◆ **Task objective**:
Find the line containing "Click the map" in the entries below. Restate it and each line after it, word for word, up to and including the line containing "the date '17".

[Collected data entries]
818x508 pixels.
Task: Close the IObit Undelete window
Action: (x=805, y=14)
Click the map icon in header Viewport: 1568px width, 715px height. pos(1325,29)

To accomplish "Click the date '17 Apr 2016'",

...

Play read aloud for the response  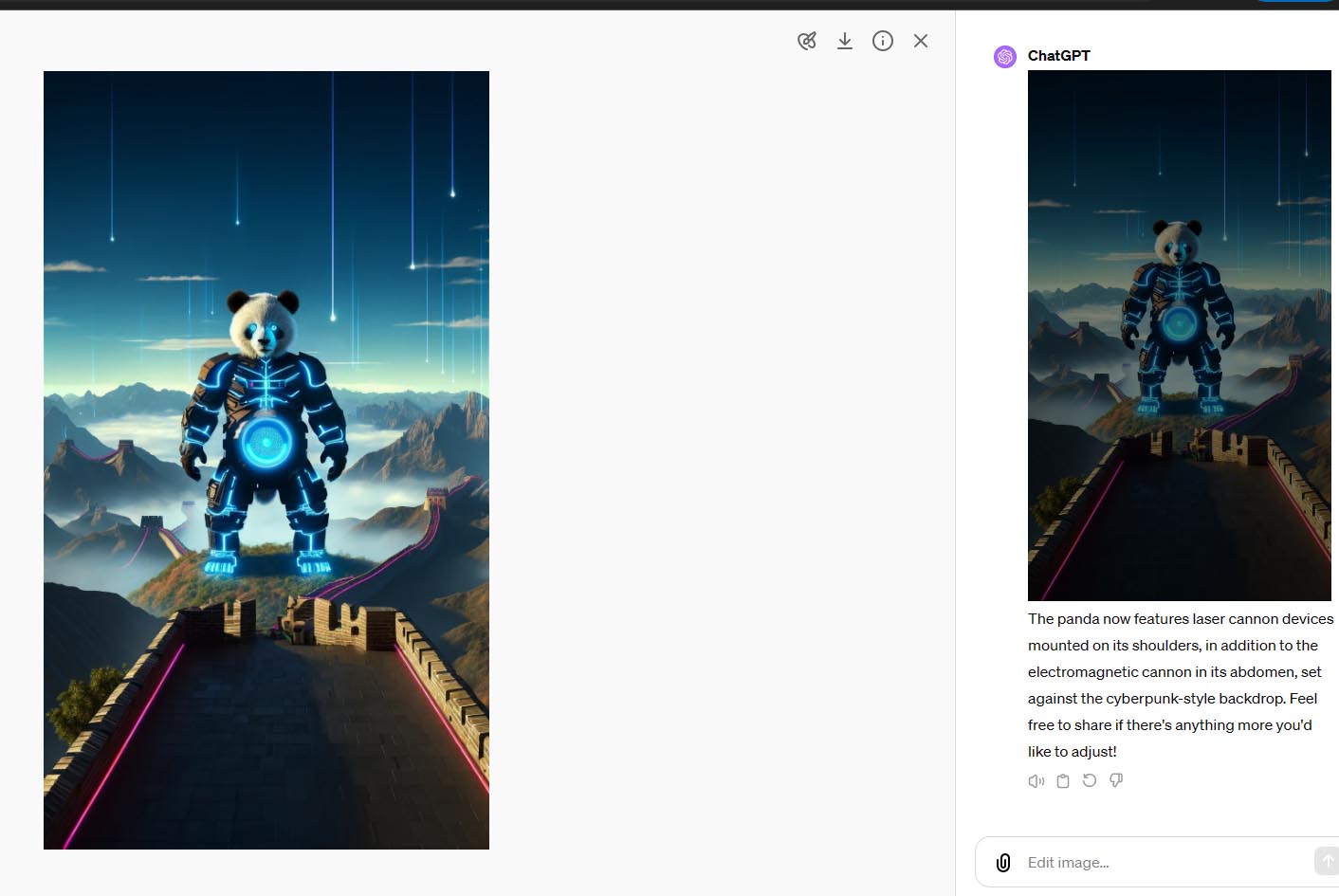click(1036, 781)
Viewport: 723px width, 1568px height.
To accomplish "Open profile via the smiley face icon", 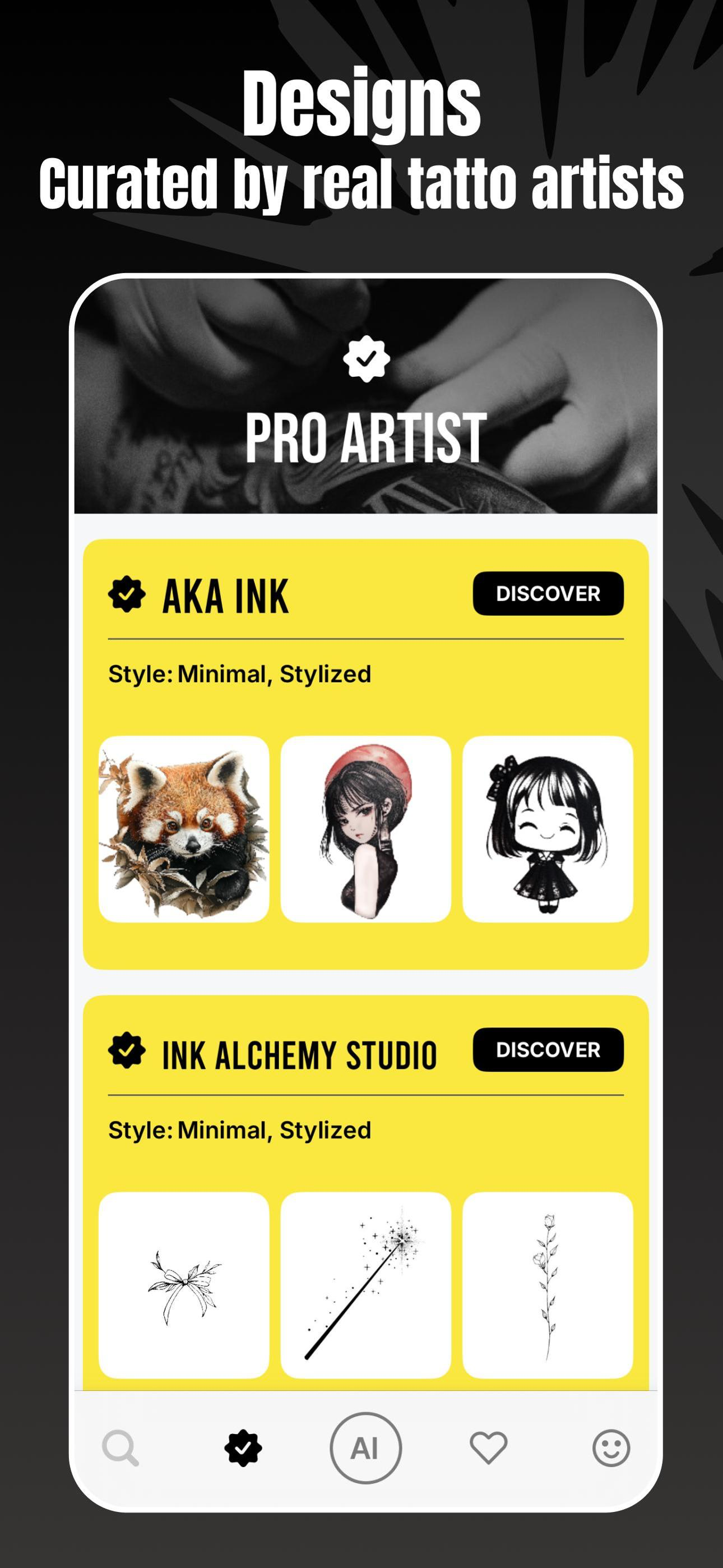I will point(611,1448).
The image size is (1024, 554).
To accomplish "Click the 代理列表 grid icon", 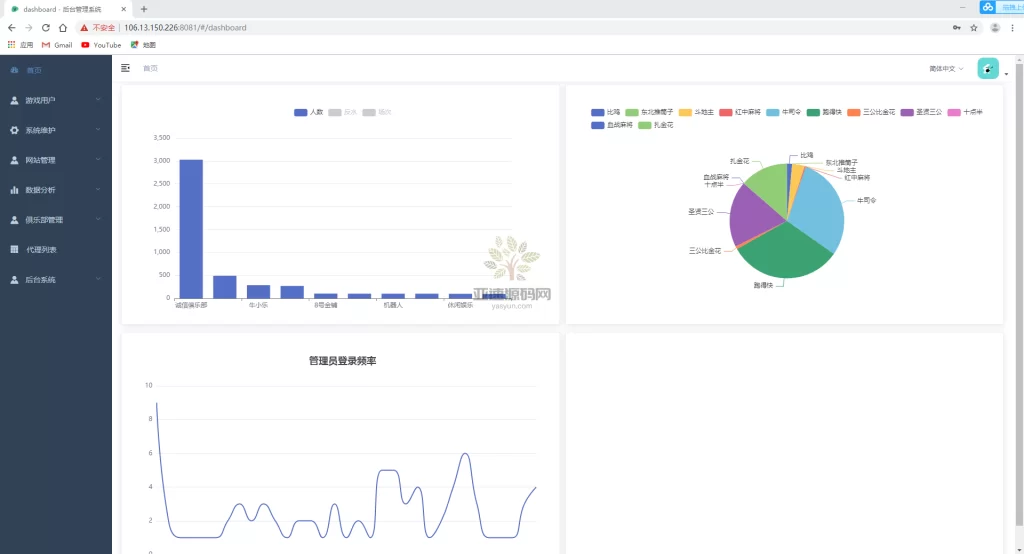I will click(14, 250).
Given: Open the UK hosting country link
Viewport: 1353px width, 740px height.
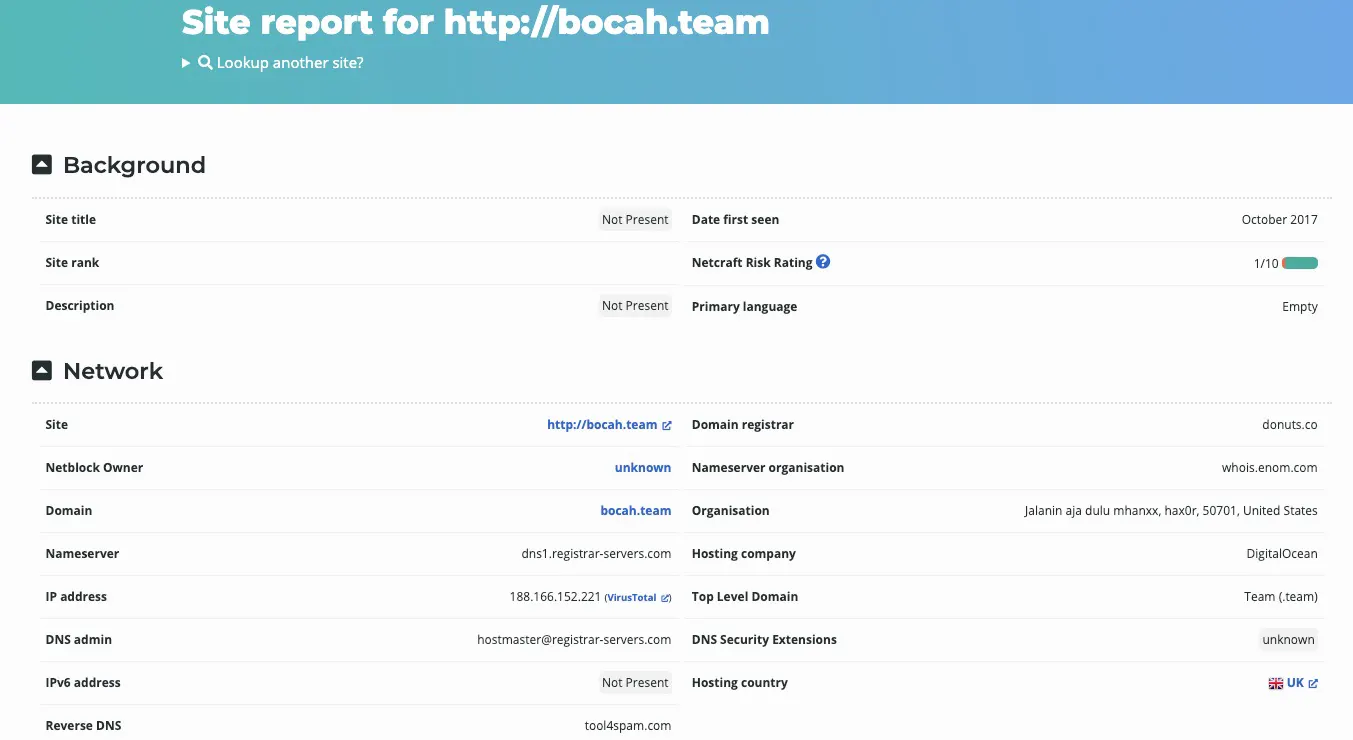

◆ **Solution to this task**:
Click the map icon in header Viewport: 1568px width, 715px height. pos(1325,29)

To accomplish "Click the date '17 Apr 2016'",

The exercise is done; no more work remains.